Почему? Опять этот его вопрос, от которого можно сойти с ума.
— Потому что время залечивает раны.
— Только если вы относитесь к ним серьезно, — голос Тагера смягчился. — Подавление воспоминаний о пережитом — защитная реакция, она позволяет вам выжить. Но как бы вы ни отрицали этого, то, что произошло, продолжает влиять на вас. Это может подорвать вашу уверенность в себе, ограничить вашу дееспособность, помешать устанавливать и поддерживать отношения.
— Вы считаете, что мои проблемы с общением проистекают из этого?
— Не исключено.
Я отступила на шаг от него:
— Я просто слишком чувствительна.
— Почему вы так считаете?
Я фыркнула:
— Месяц назад я ходила в кино. На один из этих фильмов про обезумевших Демонов. Я просто рассвирепела. Я ушла с сеанса и испортила впечатление всем, кто пришел со мной. Потом я чуть не заехала по морде тому, кто сказал, что мое поведение его раздражает. Вы не называете это неадекватной реакцией?
— Нет, — ответил Тагер. — Особенно учитывая ваш боевой опыт.
— Но люди, бывшие со мной, считали меня сумасшедшей.
— То, что они не знали причины, заставлявшей вас реагировать так, еще не говорит о ненормальности вашего поведения.
Ну почему он не понимает?
— Да поймите же вы! Я чуть не убила человека только за то, что он раздражал меня.
— Вы чуть не убили его, поскольку его действия напомнили вам то, как вас неоднократно жестоко истязали.
Неужели он действительно верит в то, что Хилт пробудил во мне воспоминания о Тарке? Неужели этот хайтон до сих пор обладает надо мной такой властью — теперь, спустя годы после своей смерти?
— Нет. Этого не может быть.
— Вы не могли ничего поделать, когда Тарк похитил вас, — негромко продолжал Тагер. — Если бы вас просто ограбили, вы бы рано или поздно нашли похищенное или возместили его. Но у вас отняли самоуважение, достоинство, безопасность. Где вы найдете их, чтобы возместить потерю?
— Я знала, что мне грозит, когда отправлялась на Тамс. Мне стоило быть осторожнее. — Я озвучила мысль, которая столько лет угнетала меня. — Случившееся — моя собственная ошибка.
Тагер покачал головой:
— Дело не в вашей ошибке. Дело в том, как обращался с вами Тарк. Абзац.
— Он спокойно посмотрел на меня. — Это не ваша ошибка. Что бы он ни говорил вам, как бы ни обзывал вас, что бы ни говорил вам об этом кто угодно другой — это не ваша ошибка.

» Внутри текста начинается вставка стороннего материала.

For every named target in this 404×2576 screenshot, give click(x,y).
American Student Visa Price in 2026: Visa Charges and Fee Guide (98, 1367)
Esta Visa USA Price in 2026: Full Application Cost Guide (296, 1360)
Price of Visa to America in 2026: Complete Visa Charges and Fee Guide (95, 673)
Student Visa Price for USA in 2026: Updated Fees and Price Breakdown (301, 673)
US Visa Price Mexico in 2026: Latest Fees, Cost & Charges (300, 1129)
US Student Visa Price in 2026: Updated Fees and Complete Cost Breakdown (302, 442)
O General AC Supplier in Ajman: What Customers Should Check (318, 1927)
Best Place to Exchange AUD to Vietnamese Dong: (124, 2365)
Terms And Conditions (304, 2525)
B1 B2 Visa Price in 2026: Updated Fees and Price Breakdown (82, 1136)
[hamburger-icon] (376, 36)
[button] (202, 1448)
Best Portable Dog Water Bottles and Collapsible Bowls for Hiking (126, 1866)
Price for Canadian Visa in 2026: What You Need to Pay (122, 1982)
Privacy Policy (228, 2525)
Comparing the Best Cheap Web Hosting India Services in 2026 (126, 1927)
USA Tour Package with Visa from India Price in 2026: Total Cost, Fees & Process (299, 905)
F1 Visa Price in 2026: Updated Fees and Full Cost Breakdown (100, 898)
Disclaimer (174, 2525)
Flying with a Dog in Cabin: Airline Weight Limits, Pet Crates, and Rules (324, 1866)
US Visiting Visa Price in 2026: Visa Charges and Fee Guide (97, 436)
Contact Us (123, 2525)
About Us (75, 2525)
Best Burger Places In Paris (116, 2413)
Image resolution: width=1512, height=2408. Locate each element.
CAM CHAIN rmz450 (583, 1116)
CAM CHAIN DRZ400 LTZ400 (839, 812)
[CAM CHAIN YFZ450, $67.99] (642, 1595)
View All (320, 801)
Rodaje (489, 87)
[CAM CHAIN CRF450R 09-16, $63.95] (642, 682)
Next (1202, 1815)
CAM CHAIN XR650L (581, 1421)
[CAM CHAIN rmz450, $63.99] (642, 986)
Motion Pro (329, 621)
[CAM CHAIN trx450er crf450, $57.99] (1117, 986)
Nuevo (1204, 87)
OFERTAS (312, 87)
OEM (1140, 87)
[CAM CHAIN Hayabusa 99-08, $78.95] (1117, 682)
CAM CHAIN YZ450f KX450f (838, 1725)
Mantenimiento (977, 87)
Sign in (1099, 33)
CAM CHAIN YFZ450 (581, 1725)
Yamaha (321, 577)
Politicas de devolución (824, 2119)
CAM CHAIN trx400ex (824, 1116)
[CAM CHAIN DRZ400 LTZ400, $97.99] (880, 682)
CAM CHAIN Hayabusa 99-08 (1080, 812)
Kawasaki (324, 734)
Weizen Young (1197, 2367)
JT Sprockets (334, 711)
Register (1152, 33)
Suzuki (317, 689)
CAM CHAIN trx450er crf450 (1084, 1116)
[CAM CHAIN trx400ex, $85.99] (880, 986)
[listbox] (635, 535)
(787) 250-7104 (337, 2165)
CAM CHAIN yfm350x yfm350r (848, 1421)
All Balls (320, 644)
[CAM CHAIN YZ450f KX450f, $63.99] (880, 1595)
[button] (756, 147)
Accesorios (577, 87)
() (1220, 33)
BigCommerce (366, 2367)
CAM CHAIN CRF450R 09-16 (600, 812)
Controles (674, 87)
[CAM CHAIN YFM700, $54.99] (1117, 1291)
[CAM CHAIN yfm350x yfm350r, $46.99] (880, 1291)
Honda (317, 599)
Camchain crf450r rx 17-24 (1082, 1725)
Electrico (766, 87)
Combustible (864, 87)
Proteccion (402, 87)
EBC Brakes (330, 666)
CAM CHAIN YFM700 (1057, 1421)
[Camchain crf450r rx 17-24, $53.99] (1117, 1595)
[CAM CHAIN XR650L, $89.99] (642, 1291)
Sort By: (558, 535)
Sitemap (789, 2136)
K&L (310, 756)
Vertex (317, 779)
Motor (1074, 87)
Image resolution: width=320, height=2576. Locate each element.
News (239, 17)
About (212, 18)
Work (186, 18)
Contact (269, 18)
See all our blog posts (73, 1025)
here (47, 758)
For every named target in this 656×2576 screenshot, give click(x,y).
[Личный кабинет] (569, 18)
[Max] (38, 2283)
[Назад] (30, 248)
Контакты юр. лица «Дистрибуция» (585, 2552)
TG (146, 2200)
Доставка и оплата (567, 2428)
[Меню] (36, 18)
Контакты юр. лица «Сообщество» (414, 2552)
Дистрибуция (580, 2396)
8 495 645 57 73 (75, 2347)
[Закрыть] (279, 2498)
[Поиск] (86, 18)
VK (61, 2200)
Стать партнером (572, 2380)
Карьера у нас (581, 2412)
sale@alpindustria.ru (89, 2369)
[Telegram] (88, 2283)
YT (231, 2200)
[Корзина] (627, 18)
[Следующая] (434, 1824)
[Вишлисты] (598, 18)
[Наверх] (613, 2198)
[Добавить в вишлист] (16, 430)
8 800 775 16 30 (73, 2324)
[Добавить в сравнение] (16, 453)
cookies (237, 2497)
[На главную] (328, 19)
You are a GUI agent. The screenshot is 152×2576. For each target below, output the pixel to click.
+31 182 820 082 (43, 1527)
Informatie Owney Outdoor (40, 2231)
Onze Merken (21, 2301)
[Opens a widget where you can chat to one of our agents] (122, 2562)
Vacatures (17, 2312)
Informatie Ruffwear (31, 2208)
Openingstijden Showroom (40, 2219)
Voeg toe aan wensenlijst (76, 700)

Я ступила на зыбкую почву, которой избегала годами:
— Но почему это всплыло именно сейчас, после того, как я столько лет была в порядке?
— А с чего вы взяли, что были в порядке?
— Ну, разумеется, я была в порядке.
— Тогда скажите, — спросил Тагер, — почему это прошло целых семь лет, прежде чем вы оказались готовы к серьезным отношениям с мужчиной?
— Вы имеете в виду Гипрона?
Он кивнул:
— Семь лет одиночества — долгий срок для любого. Для эмпата это вообще почти неслыханно.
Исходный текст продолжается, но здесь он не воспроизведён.